For that earlier production, the brilliant Japanese designer Eiko Ishioka created a miniature Forbidden City of sliding screens and moon gates that gave the conflicted lovers a magical refuge in which to play out their clandestine affair. Explanations were limited; the real-world intrusions of fact that disrupted and finally destroyed the idyll were kept to an unnerving minimum. We left impressed but still puzzled, with questions not wholly answered. At the Cort, mystery is kept to a minimum and all questions are answered often even before we’ve begun to formulate them. From the outset, the huge, swiveling gray panels of Paul Steinberg’s set tell us that the world of these mismatched lovers is a grim, dangerously unstable place in which no idyll ever goes undisrupted; romance withers visibly under the white-hot glare of Donald Holder’s lights.

M. Butterfly’s star-crossed lovers are a klutz and a courtesan: the French diplomat René Gallimard (Clive Owen) and the Chinese opera diva Song Liling (Jin Ha). An underling at the French Embassy in Peking, Gallimard is an unabashed romantic, clumsy with women, who has been smitten with Orientalist fantasies since he first saw Puccini’s Madama Butterfly at age twelve. (Allusions to the opera’s music and libretto permeate the play.) Trapped in a drab marriage of convenience to an older woman, Agnes (Enid Graham), he sees himself as a helpless drudge until he meets Song at a diplomatic reception. The two begin an intense friendship that blossoms into an affair: Gallimard is reluctant until Song explains that he is actually a woman who has been raised as a male from earliest childhood.

This improbable tale, which Gallimard buys (and which was not in the play’s original version), derives from the real-life person on which Hwang’s drama is based: Bernard Boursicot, an extremely young and very minor employee in the French Embassy, apparently continued to believe in his lover’s female identity for the duration of their relationship. The outré anatomical details of how his partner accomplished this deception, revealed at their trial, have now also found their way into Hwang’s script.
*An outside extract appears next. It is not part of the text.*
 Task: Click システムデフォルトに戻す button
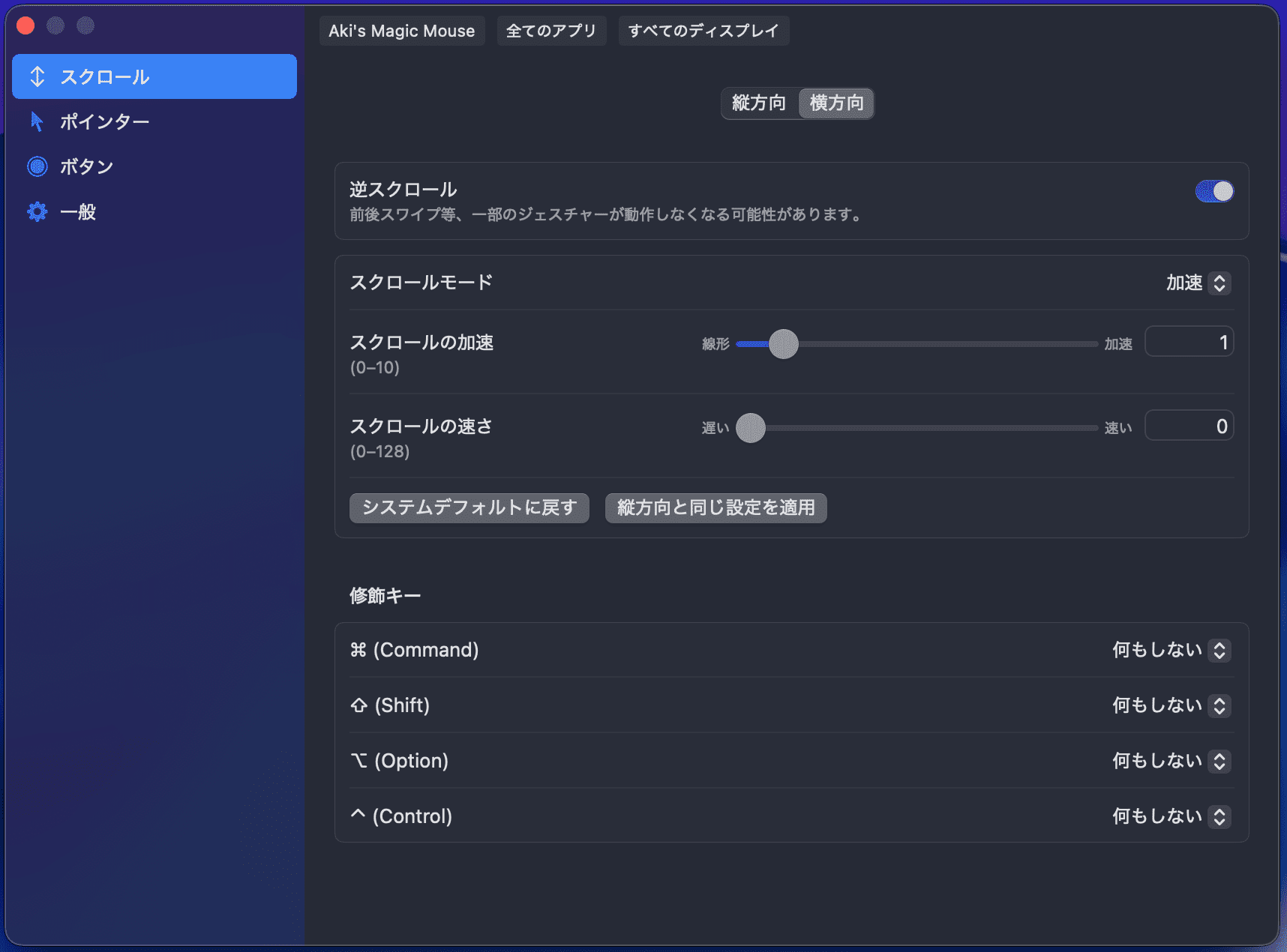point(470,508)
Hwang’s revision pulls his story out of the shadowy romantic twilight where it originally thrived into the harsh light of fact for two strong reasons. First, it brings his fictional tale closer to the actual case, giving Gallimard’s hard-to-swallow illusion a documentary grounding: Boursicot, who unlike his fictional avatar was apparently bisexual (he had male and female lovers throughout his life), continued to maintain that his Chinese partner was female until faced with irrefutable evidence to the contrary.

This persistence in delusion gives Hwang the opportunity to open what might be called an intellectual second front in his drama, making Gallimard’s self-image the virile white man dominating the fragile Chinese lotus blossom a reflection on the whole history of Western attitudes toward Asia, with particular reference to the attitude which America brought to its disastrous intervention in Vietnam. That misadventure is doubly linked to M. Butterfly’s action: The quagmire we cavalierly waded into was a former French possession that France had abandoned to postcolonial chaos; and the classified documents that Gallimard passes to the Chinese in return for access to his lover often deal with American strategies and troop movements in Vietnam. (It’s unclear to what extent this aspect of the play meshes with historical fact, since Boursicot continued to pass classified documents to the Chinese for several years after American troops left Vietnam.)

In daring to divest M. Butterfly of its dream world, Hwang and Taymor have made its critique of the West both more openly caustic and somewhat more schematic than it originally was a romantic haze always breeds more ambiguity than a floodlight. But in many ways this is salutary, compelling audiences to think about the story’s resonances rather than drifting pleasantly away on them. (It also raises thoughts of a possible countertheme: Hasn’t the East, too, had its fascination with aspects of Western culture? One thinks of Kurosawa’s twin passions for Shakespeare and Ed McBain.)

Even in the part of the hapless Gallimard, Clive Owen exudes a measure of charm.

Taymor strives to compensate for the dissipation of the alluring haze with heightened image and spectacle. Though her cast is not appreciably larger than the original’s (eleven as opposed to ten), it gives the effect of a big, flamboyant musical rather than an intimate drama. When Gallimard, Song, or other characters are focused on as individuals, they’re often isolated in a small rectangle of light against the vast gray walls; in between such moments, the ensemble troops on as a seemingly vast chorus of diplomatic partygoers, Chinese opera performers, or, when the Cultural Revolution arrives, choreographed Red Guard marchers straight out of Madame Mao’s favorite work, The Red Detachment of Women. The lavish showiness, though impressive, is disorienting. It keeps moving us away from Gallimard’s passion, into the chaotic larger world where no individual’s passion counts for much in the anarchic scheme of things.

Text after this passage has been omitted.